Not Your Mother’s Tea Party

Seven-year-old Emily DelVecchio, daughter of David and Karena DelVecchio of Wheeling, offers her mom an early Mother’s Day hug.

You don’t have to be a tea drinker to enjoy the benefits of a tea party. Mothers and daughters, grandmothers and aunts, sisters and cousins — who among them hasn’t enjoyed sitting around a gaily-decorated table for a spot of tea and bite-size eats?

From the time we can take steps to sit around a toddler-sized table, tea parties have been part of the growing up process, mostly among the female sex. That, however, does not mean gentlemen young and old aren’t welcome to join in the fun.

Tea parties of my youth often meant pretty tablecloths, tiny china teapots, cups and saucers.

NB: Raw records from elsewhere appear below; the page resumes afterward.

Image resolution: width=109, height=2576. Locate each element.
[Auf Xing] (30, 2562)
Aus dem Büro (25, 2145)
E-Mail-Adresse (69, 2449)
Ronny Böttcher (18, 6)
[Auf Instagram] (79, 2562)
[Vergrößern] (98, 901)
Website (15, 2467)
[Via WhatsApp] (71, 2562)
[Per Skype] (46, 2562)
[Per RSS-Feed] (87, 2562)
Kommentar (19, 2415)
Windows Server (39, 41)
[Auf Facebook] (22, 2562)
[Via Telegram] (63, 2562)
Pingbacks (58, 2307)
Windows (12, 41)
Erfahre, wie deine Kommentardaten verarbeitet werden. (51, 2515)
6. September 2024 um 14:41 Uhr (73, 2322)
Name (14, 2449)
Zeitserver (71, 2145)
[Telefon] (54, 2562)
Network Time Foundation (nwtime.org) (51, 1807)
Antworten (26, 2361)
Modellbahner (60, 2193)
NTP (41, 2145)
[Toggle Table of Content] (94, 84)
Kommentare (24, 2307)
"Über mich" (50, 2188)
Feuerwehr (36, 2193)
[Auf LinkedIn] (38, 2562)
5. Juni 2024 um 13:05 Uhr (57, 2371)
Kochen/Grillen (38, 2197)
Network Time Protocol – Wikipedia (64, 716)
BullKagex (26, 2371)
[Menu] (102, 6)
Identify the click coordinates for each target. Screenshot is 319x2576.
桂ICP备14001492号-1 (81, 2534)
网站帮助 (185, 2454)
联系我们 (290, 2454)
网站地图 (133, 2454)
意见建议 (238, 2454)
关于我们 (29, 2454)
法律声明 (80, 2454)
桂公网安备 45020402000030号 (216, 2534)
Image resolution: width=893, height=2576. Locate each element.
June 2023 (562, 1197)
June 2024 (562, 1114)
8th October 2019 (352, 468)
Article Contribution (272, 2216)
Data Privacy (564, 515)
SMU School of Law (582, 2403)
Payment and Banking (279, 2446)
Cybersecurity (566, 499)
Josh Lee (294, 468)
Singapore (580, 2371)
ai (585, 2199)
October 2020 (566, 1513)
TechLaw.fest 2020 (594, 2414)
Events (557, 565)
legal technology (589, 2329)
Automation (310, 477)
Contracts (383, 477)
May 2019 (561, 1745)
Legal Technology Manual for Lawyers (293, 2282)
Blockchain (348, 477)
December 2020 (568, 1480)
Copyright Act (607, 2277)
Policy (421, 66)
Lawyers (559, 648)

There would be finger sandwiches with the crusts removed. My mom enjoyed making white bread sandwiches filled with pineapple cream cheese and then cutting the bread into fun shapes.

As we grew older, tea parties morphed into more mature events such as bridal and baby showers, wine tasting events and today’s paint and sip events.

Yet, what was tried and true has remained in vogue throughout the tri-state area with a number of unique and interesting teahouses to visit. When life returns to some sense of normalcy and gatherings are welcomed, why not take a weekend and visit a few teahouses with some coffeehouses thrown in for those who prefer the deeper flavor of the coffee bean.

In Wheeling, we are fortunate to have an elegant teahouse experience at the historic Eckhart House Tea Room located at 810 Main St., an 1892 Queen Anne town home in North Wheeling’s Historic District.

During normal operating hours, teas are offered on Saturdays, May through December by reservation. In addition, there is a gift shop and tours of the building.

For many local families, the Oglebay Institute holiday tea held in November at the Stifel Fine Arts Center in Wheeling is an annual tradition. While event calendars are far from being confirmed due to the COVID-19 pandemic, it is hoped this event will go on.

A short jaunt to Barnesville, Ohio, visitors will find the Belmont County Victorian Mansion at 532 N.Chestnut St.

This lovely building also offers a holiday tea event.

However, you don’t need a holiday to enjoy a teahouse experience. There are dozens of unique, small business teahouses within an hour or so drive time of Wheeling. While not billed a teahouse, Wheeling Coffee and Spice at 13 14th St., offers tea and hot chocolate along with its special blends of coffee. The same can be found at the Wheeling Coffee Shoppe at 101 Washington Ave., where the outdoor seating is a popular gathering place.

In Weirton, you can find the Coffee Bean & Tea Leaf, 3420 Pennsylvania Ave. while across the river in Steubenville, Leonardo’s Coffeehouse and Renaissance Coffee Roasting Co., 159 N Fourth St., is a lure for anyone preferring special coffee blends.

The Washington-Pittsburgh, Pennsylvania areas are dotted with coffee and teahouses that are worth a day’s trip of exploration. The Gathering Place Tea Room at 438 E. National Pike in Washington is popular among visitors. Jan’s Tea Shoppe at 2183 E. National Pike, Scenery Hills, Pa. also invites a look. Uniquely Yours Tea Room at 910 Main St., Hickory, Pa. is another shop that lives up to its name.

There are many more places to explore, but it’s best to call ahead to determine what and when businesses plan to reopen as states lift social distancing restrictions.